Тем не менее многие из нас либо поспешно бросают начатое, либо, что еще хуже, настолько страшатся новой трудной задачи, что даже не пытаются подступиться к ее решению: риск слишком велик, а шансы на успех ничтожны. Тому, кто так думает, полезно время от времени напоминать себе, что если вообще не предпринимать никаких попыток чего-то добиться, то о шансах можно забыть навсегда. Художник в подобной ситуации не суетится; он внимательно осматривается, без спешки приобретает новые навыки и размышляет о сути предстоящей работы. В результате, когда наступает решающий миг, он готов сделать рискованный шаг, но этот шаг не имеет ничего общего с прыжком с самолета без парашюта.

Идеи – как кролики. Берешь парочку, и – пока учишься с ними обращаться – у тебя их уже целая дюжина.

Джон Стейнбек

Взяться за работу нелегко. Поначалу возникает странное чувство: никто ведь не проверял, есть ли у нас соответствующий талант, к примеру в области дизайна или драматургии. Нам кажется, что в нашем случае и проверять нечего. Лично я уверен, что мы просто заигрываем с собственным малодушием.

Сдаваться без борьбы под предлогом низкой самооценки или недостатка профессионализма – это, честно говоря, трусость. Мы появляемся на свет не только с врожденной способностью, но и с тягой к творчеству. Мы испытываем потребность в самовыражении. Остается решить две задачи: что именно мы хотим сказать миру и в какой форме: основав свою компанию, выпустив на рынок новый продукт, разработав вакцину, создав веб-сайт или написав картину.

Как правило, решение мы принимаем интуитивно. Сначала мы выбираем вид деятельности, который привлекает и вдохновляет нас больше прочих: бизнес или выпечка, дизайн или поэзия. Дальше все зависит от нашего усердия и настойчивости: нам придется учиться (тут не обойдется без проб и ошибок) и быть в полной готовности к тому моменту, когда судьба даст нам подсказку и наша мечта наконец осуществится: мы обретем свой уникальный голос. Слово «обретем» здесь ключевое. Оно означает, что искомое уже существует, надо только найти его и выпустить на волю.

Главное – определиться с тем, что хочешь сказать и каким образом.

Рой Лихтенштейн не родился мастером поп-арта. И даже просто художником. Да, он проявлял некоторый интерес к живописи, брал уроки рисования, делал кое-какие успехи. Никакого разрешения ему на это не требовалось. Можно получить аттестат об окончании курса изящных искусств, но выучиться на художника, в отличие от, скажем, профессии врача или юриста, нельзя.

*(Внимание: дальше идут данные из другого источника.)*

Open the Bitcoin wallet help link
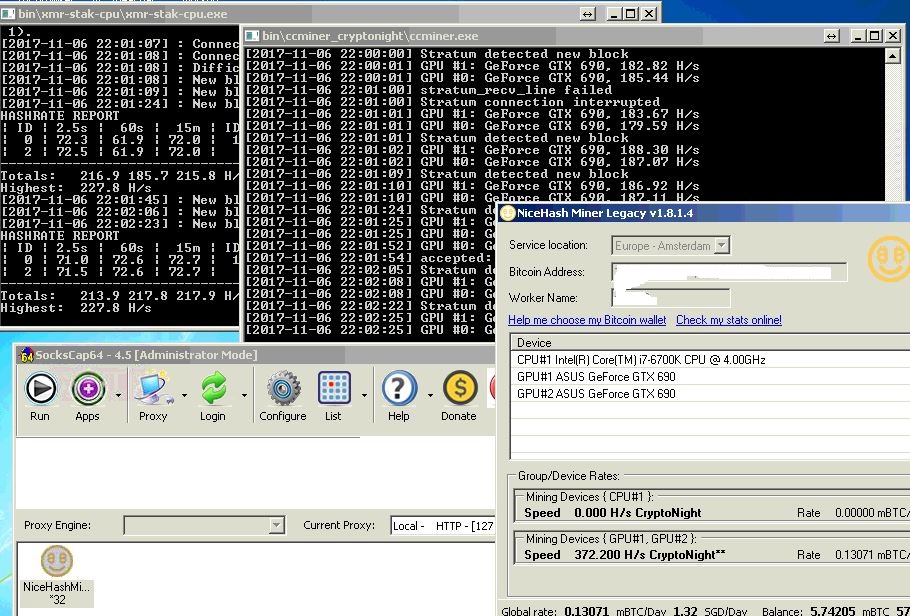 pyautogui.click(x=586, y=320)
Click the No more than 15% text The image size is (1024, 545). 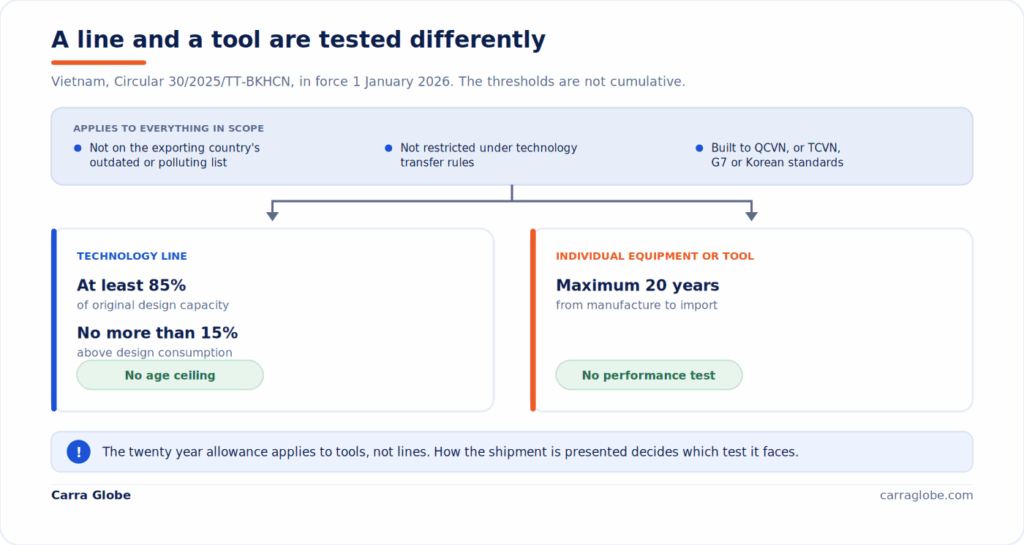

Винсент Ван Гог, как многие другие художники, был самоучкой. И что, это лишает его права считаться художником? Вряд ли. Кто убедит посетителей амстердамского Музея Ван Гога, толпящихся перед бесценными полотнами, что на самом деле Ван Гог – никакой не художник, потому что у него не было соответствующей бумажки?

Если вы называете себя художником и создаете произведения искусства, значит, вы художник. Это касается и писателей, и актеров, и музыкантов, и кинорежиссеров. Разумеется, каждому из них необходимо овладеть определенным набором знаний и развить соответствующие навыки. Но никаких торжественных выпускных церемоний и аккредитаций не будет. Единственный, кто дает вам разрешение на творческий труд, это вы сами. Конечно, вам потребуется толика самоуверенности и даже нахальства, что у многих вызывает чувство дискомфорта. На самом деле каждый из нас в какой-то мере считает себя обманщиком; но мы должны преодолеть это чувство. Прислушаемся к совету Дэвида Огилви.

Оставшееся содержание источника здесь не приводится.